Provided data:
==========

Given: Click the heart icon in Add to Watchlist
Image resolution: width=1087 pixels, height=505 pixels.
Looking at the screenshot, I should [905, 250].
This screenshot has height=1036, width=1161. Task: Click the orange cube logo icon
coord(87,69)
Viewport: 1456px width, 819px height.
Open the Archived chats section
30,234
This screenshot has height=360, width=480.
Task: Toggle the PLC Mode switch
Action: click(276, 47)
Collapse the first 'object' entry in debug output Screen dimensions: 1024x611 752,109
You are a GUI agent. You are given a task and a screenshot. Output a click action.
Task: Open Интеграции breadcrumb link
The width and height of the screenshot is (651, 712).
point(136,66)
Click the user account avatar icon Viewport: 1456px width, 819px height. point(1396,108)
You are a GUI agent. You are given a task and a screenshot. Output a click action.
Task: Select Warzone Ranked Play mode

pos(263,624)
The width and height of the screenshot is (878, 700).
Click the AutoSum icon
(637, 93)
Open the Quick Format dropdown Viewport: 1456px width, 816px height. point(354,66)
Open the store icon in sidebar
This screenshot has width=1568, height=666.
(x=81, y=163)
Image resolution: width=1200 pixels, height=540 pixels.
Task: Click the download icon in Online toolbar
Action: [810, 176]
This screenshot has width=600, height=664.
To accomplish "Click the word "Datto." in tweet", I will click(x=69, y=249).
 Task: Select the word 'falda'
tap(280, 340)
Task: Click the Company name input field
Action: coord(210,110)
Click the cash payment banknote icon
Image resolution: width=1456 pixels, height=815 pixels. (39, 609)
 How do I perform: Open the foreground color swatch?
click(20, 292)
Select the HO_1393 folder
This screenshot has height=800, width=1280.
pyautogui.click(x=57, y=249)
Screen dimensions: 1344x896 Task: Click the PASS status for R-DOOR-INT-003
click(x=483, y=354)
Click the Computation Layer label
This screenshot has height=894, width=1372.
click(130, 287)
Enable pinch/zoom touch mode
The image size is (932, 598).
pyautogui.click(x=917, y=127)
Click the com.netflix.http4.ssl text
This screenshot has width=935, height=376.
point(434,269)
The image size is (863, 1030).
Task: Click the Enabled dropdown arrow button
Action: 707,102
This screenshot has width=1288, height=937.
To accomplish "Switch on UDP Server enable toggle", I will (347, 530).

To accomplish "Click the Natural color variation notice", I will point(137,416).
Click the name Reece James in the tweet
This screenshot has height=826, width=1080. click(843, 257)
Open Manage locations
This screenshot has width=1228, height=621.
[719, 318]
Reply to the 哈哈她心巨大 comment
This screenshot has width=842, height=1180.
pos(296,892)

==========

Goal:
Rewrite the material starting with the line that contains "Screen dimensions: 1344x896" and going through the line that contains "pyautogui.click(x=917, y=127)", with "label" changed to "caption" and nothing else altered.

Full response:
Screen dimensions: 1344x896 Task: Click the PASS status for R-DOOR-INT-003
click(x=483, y=354)
Click the Computation Layer caption
This screenshot has height=894, width=1372.
click(130, 287)
Enable pinch/zoom touch mode
The image size is (932, 598).
pyautogui.click(x=917, y=127)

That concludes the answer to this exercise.